## THE TASK
What you return must match the records below exactly, down to each character.

[Data extracted from a collection]
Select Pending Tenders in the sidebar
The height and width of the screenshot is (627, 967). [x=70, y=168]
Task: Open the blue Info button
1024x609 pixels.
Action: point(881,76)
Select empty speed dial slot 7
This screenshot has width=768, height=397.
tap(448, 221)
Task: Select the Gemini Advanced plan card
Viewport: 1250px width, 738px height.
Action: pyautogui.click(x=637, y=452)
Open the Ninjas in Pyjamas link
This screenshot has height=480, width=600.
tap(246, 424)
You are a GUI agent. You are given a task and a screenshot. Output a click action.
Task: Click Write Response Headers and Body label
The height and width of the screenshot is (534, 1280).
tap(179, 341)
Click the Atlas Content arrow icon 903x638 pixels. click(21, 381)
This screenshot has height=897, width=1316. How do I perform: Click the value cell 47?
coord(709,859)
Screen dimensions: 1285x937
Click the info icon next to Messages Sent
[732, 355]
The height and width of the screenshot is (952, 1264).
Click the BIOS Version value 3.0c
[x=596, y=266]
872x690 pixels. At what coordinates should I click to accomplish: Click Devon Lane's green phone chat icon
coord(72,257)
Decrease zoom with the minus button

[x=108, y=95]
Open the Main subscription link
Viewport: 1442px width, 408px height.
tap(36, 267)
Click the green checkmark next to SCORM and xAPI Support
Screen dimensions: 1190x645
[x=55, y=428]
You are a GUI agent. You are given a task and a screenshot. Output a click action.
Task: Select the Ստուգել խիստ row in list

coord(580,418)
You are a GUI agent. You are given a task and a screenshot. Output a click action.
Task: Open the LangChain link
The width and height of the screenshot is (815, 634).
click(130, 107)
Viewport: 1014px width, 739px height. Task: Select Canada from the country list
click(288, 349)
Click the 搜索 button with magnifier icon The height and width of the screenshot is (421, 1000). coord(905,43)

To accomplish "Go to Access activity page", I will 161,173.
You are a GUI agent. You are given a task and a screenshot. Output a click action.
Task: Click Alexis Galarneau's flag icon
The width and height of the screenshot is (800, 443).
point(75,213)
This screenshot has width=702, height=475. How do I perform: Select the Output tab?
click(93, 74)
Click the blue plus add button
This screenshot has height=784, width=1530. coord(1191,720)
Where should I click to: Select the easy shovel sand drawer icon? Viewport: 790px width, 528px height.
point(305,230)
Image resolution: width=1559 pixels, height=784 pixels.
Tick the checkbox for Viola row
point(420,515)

## EXERCISE RESPONSE
Select Pending Tenders in the sidebar
The height and width of the screenshot is (627, 967). [x=70, y=168]
Task: Open the blue Info button
1024x609 pixels.
Action: point(881,76)
Select empty speed dial slot 7
This screenshot has width=768, height=397.
tap(448, 221)
Task: Select the Gemini Advanced plan card
Viewport: 1250px width, 738px height.
Action: pyautogui.click(x=637, y=452)
Open the Ninjas in Pyjamas link
This screenshot has height=480, width=600.
tap(246, 424)
You are a GUI agent. You are given a task and a screenshot. Output a click action.
Task: Click Write Response Headers and Body label
The height and width of the screenshot is (534, 1280).
tap(179, 341)
Click the Atlas Content arrow icon 903x638 pixels. click(21, 381)
This screenshot has height=897, width=1316. How do I perform: Click the value cell 47?
coord(709,859)
Screen dimensions: 1285x937
Click the info icon next to Messages Sent
[732, 355]
The height and width of the screenshot is (952, 1264).
Click the BIOS Version value 3.0c
[x=596, y=266]
872x690 pixels. At what coordinates should I click to accomplish: Click Devon Lane's green phone chat icon
coord(72,257)
Decrease zoom with the minus button

[x=108, y=95]
Open the Main subscription link
Viewport: 1442px width, 408px height.
tap(36, 267)
Click the green checkmark next to SCORM and xAPI Support
Screen dimensions: 1190x645
[x=55, y=428]
You are a GUI agent. You are given a task and a screenshot. Output a click action.
Task: Select the Ստուգել խիստ row in list

coord(580,418)
You are a GUI agent. You are given a task and a screenshot. Output a click action.
Task: Open the LangChain link
The width and height of the screenshot is (815, 634).
click(130, 107)
Viewport: 1014px width, 739px height. Task: Select Canada from the country list
click(288, 349)
Click the 搜索 button with magnifier icon The height and width of the screenshot is (421, 1000). coord(905,43)

To accomplish "Go to Access activity page", I will 161,173.
You are a GUI agent. You are given a task and a screenshot. Output a click action.
Task: Click Alexis Galarneau's flag icon
The width and height of the screenshot is (800, 443).
point(75,213)
This screenshot has width=702, height=475. How do I perform: Select the Output tab?
click(93, 74)
Click the blue plus add button
This screenshot has height=784, width=1530. coord(1191,720)
Where should I click to: Select the easy shovel sand drawer icon? Viewport: 790px width, 528px height.
point(305,230)
Image resolution: width=1559 pixels, height=784 pixels.
Tick the checkbox for Viola row
point(420,515)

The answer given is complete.